*What you need to do*.
For each line in the records that contains "para", make a copy.

Dataset records
== Segment start ==
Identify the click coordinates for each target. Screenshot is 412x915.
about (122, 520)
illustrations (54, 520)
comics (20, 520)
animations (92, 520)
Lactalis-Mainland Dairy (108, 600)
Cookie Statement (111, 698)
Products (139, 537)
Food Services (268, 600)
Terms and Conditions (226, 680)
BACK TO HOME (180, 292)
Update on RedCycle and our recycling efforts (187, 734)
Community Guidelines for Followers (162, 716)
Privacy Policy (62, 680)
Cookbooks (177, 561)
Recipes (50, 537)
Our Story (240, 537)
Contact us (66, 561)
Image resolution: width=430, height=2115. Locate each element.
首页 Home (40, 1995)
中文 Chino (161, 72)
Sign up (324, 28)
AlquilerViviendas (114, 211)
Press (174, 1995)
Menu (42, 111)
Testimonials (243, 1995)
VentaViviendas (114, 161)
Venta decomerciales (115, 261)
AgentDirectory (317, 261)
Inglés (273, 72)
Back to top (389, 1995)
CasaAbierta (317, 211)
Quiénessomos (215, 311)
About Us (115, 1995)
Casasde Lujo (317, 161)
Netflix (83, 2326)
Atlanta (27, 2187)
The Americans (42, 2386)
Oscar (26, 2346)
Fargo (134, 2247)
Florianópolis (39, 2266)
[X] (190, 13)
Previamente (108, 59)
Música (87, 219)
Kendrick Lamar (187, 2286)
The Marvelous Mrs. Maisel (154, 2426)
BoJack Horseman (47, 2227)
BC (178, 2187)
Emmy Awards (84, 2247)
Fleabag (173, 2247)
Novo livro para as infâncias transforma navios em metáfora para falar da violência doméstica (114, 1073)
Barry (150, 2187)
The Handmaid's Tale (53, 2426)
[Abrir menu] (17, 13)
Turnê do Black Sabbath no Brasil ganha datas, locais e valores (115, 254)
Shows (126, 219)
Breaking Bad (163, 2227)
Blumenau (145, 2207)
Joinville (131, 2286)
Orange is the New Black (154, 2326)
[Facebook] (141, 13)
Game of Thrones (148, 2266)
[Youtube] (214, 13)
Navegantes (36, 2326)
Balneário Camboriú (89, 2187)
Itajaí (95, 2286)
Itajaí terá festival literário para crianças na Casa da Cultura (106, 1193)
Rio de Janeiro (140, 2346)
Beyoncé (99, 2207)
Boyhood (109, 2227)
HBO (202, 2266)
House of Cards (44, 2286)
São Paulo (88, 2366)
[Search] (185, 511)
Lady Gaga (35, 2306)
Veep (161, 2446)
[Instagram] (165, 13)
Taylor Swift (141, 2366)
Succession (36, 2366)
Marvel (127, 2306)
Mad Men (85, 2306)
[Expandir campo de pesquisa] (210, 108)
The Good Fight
== Segment end ==
*Output of the task*.
Novo livro para as infâncias transforma navios em metáfora para falar da violência doméstica (114, 1073)
Itajaí terá festival literário para crianças na Casa da Cultura (106, 1193)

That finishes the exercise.